The one thing about social media is there’s no continuity to it in that there’s piecemeal. If you like Super Stock, you’ll post about Super Stock. If you like John Force, you’ll post about John Force, but you won’t post about the whole Funny Car category. One thing that we do have is the results are there and they’re there forever to go back and look at. They might not be as quick as tweeting out right after the run, but we’re still pretty damn quick in getting our results out – and accurately. I think that’s what we can stand by.
You’ve experienced so many incredible moments in the sport’s recent history. What are some of the most memorable events you witnessed?
I think it was actually at the first event I reported on. It was a Friday-night session at Topeka and it was like one national record right after another. Joe Amato recorded the first sub-4.6-second run in Top Fuel, then Blaine Johnson went out and beat that record. They had run their backups in the afternoon, then that night it was just one record right after another.
Here recently, the explosion of the Funny Car class has been fun to watch. To see a Funny Car run almost 340 mph is pretty incredible. I’m more of an et guy normally, but I don’t know that that speed isn’t just jaw-dropping.
In the negative notes, you have the year of Indy when Elmer Trett and Blaine Johnson were killed. Those are memorable because those was such tragic moments on back-to-back days – it was just sad.
We’re seeing a lot of discussions lately that center on NHRA Pro Stock. People say the class is dying. Is that something you believe to be true?
I’ve seen this sport ebb and flow. When one of the fuel classes was a stronger category than the other, everybody was talking, ‘Ah, we just need to go to one or the other, but not have both,’ yet both of them came back. The latest rage for the last few years is how Pro Stock is dying. I don’t believe that. I believe it needs some help, but I don’t have the answers to help it. It’s the same across the pro categories – it’s just expensive to race. I don’t know that 16-car fields are the way to go. You’re not going to have the large showings anymore, but look at this race. You have 21 Pro Stock cars, 22 Pro Stock Motorcycles, 18 Top Fuelers and 18 Funny Cars. I guess I don’t know that the nail in the coffin is there for Pro Stock.
Some people say Pro Stock should be replaced by one of the classes growing in popularity, like Pro Mod or Factory Stock. Do you think that could be the answer?
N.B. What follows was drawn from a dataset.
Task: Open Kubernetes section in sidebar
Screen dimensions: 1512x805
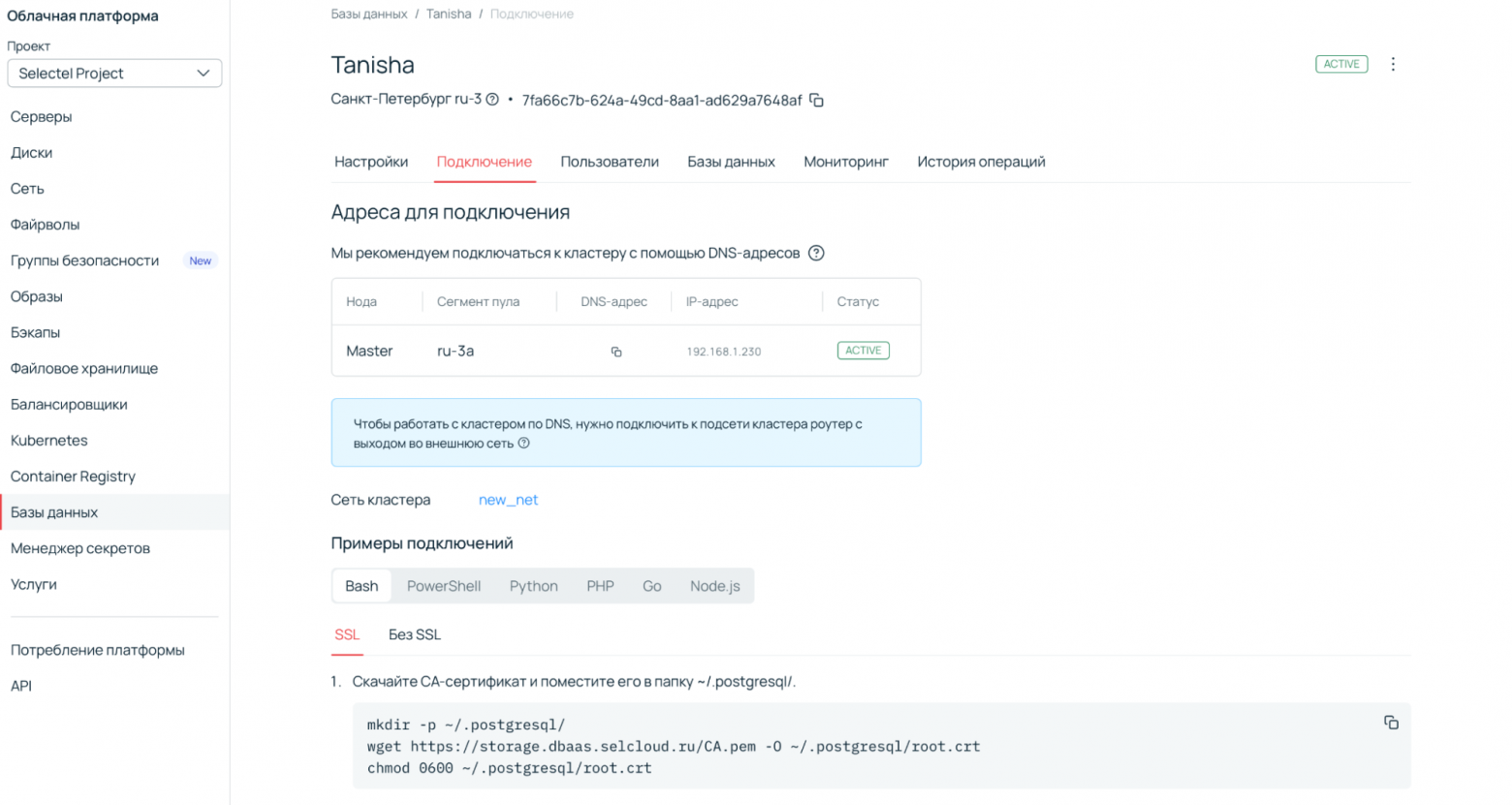Action: pyautogui.click(x=49, y=440)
It’s all about what you like. Pro Mod is a different animal compared to Pro Stock, so I don’t know that it’s going to be a replacement for the Pro Stock fan. There’s a lot of fans of the Factory Stock class, and they say that’s the replacement for Pro Stock. Well, it’s a cool category, but unless you do something to make them really fast, I don’t see it replacing Pro Stock – unless you do all kinds of modifications where they’re not factory-stock, then you’re almost back to what you’ve got now. You don’t want to see slow Pro Stockers. You already saw the slowing down of the Pro Stockers (with the introduction of EFI).
You get to see a wide variety of classes and forms of drag racing through your reporting. How would you rate the overall health of the sport?
I think it’s good. There’s just so many different ways to go drag racing. There’s people bracket racing, there’s people running NHRA, there’s people running PDRA, there’s people running no-prep – and none of those really overlap. You don’t see a large contingent in any one of them, but you see a splintered sport of drag racing. There’s a lot of people out there drag racing, so I think the health of the sport is good. It’s just not all concentrated on one area.